This year is a strange year for the Distinguished Gentleman’s Ride as we’ve moved from our traditional gathering to a solo ride event across the world. Though we are separated from one another, we are committed to doing our part as a community by standing together amidst these social hardships. On Sunday, September 27th, 2020 many will ride their own ride but I am confident there will be small clusters of friends who will come together for their own rides. That’s what the LA team is doing this Sunday. 

I began organizing and operating the Los Angeles Distinguished Gentlemans Ride 5 years ago at the behest of DGR Founder, Mark Hawwa and since taking over, me and my team, alongside the Venice Vintage Motorcycle Club have sought to elevate the conversation around men’s mental health, prostate cancer research, and suicide prevention while putting on a world-class event in one of the organizations top cities. 

The Distinguished Gentleman’s Ride means so much to its many participants but at its core, I believe empathy and community are the foundations of this great event and cause. Many of us are tied to it for personal reasons. For me, it’s always been the relationship between my father and me. Not only did my Pappy introduce me to motorcycles when I was younger, but he also fought and won his battle with prostate cancer before the DGR came into existence. Going through that with him as a young man served as a wake-up call for me to focus on my own health both physically and mentally. This confluence of life events including working within the motorcycle industry led me to my involvement in DGR. 

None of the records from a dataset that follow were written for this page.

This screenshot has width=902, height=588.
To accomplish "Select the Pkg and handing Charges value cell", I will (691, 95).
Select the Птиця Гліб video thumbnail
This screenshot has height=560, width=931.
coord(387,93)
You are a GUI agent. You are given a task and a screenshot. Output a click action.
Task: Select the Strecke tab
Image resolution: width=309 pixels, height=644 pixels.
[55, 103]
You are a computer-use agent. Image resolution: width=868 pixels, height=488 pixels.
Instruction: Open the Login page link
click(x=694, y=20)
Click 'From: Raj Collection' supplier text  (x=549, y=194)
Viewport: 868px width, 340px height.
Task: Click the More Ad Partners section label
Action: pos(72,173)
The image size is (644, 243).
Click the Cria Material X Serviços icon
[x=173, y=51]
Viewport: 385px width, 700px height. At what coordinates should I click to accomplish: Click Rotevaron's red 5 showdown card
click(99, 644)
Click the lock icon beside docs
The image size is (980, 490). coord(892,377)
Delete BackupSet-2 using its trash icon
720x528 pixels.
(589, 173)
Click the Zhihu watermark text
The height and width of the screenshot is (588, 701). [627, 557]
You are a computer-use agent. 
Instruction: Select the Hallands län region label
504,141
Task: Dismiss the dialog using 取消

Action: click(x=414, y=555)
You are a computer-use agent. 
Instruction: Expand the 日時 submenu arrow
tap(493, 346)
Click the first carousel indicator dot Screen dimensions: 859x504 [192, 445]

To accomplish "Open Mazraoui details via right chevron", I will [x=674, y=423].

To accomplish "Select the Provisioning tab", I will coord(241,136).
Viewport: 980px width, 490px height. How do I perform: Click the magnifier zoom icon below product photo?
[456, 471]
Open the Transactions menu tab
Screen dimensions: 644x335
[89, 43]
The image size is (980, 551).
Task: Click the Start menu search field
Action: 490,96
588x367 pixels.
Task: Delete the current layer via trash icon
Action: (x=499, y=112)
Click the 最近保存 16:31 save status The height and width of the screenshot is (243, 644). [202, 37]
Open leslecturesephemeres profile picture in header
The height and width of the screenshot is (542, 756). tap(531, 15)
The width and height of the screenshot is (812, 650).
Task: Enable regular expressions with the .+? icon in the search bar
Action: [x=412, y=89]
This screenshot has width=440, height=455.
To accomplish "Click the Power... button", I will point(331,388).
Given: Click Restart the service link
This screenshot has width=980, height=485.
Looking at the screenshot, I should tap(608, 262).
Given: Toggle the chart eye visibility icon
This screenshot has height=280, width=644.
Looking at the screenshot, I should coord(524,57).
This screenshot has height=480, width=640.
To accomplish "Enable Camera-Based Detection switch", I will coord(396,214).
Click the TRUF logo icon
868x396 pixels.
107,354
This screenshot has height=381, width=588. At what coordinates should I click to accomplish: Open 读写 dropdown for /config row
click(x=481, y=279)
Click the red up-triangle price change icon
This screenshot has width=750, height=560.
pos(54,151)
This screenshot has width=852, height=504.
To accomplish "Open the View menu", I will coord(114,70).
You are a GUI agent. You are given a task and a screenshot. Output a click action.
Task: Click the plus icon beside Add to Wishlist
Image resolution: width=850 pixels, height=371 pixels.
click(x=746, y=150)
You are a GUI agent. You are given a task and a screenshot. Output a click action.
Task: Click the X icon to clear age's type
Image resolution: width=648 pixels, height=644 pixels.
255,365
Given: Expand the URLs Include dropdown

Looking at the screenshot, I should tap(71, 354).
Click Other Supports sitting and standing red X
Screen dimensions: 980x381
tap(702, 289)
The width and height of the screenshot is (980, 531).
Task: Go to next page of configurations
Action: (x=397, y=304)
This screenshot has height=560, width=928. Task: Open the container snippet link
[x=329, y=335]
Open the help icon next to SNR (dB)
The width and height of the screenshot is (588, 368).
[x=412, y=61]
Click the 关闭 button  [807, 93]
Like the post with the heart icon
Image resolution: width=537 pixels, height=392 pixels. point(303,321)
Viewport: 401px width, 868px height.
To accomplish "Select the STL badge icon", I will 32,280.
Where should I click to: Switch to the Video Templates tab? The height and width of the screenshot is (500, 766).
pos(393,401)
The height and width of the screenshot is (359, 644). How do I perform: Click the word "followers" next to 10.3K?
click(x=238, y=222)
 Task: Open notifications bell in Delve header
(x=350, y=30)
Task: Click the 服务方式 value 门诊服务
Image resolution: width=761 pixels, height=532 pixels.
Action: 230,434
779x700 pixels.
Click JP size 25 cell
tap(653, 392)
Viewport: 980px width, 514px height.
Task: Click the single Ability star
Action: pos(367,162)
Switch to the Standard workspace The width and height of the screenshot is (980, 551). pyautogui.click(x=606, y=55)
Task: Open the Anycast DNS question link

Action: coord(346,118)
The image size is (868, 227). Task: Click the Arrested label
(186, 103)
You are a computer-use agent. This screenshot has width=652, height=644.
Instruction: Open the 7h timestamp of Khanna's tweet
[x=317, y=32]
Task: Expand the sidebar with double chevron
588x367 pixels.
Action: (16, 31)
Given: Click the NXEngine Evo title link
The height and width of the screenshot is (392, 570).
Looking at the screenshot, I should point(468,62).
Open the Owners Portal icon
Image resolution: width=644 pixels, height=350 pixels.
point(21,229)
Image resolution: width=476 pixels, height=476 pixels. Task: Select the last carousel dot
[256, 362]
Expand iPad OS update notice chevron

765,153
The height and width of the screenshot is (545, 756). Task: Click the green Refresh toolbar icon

I firmly believe that the first step in dealing with mental health is acknowledging we are individually flawed. Very few if any of us all have this life figured out. We all struggle with particular aspects of our lives. Some of us struggle more whereas some may struggle less. It then lies on the collective whole and sometimes just a set of concerned individuals to create that positive change. By opening lines of communication and asking for help or rendering help, we can greatly influence the lives of those around us. I owe this way thinking to both of my parents who instilled in me an ever-present need to reflect, modify, adapt, and grow.

As city host for Los Angeles, I have tried to put myself in a position to be there for any registered rider or anyone who wishes to talk through their problems. There are some topics I’m keen to help find solutions to but there are certainly matters outside of my skill set. In times like these, I will always do what I can to help those receive the help they need. This level of care and selflessness doesn’t begin and end with me but has been displayed by my core team who have helped make the LA ride one of the top rides in the world. We believe in helping one another by solidifying this awesome community and tackling these issues head on. As cliche as it sounds, at the end of the day, we’re in this together. 

2020 has been a difficult year for many and it’s not without a shortage of mental health stressors. I wish we could have our ride this year in the traditional sense because that gathering and camaraderie is needed now more than ever but on the flip side, I understand and respect the need to curb a widespread pathogen.

As the city host for Los Angeles, I encourage all participants and riders who support the DGR to find a little time on September 27th to ride your own ride. Find a couple of members from previous years, maintain social distancing, and relish the camaraderie the DGR affords us but just on a smaller scale. 2020 will come and go but our sense of community will remain. After we move on from the pandemic, we’ll all ride as one again and celebrate this wonderful cause.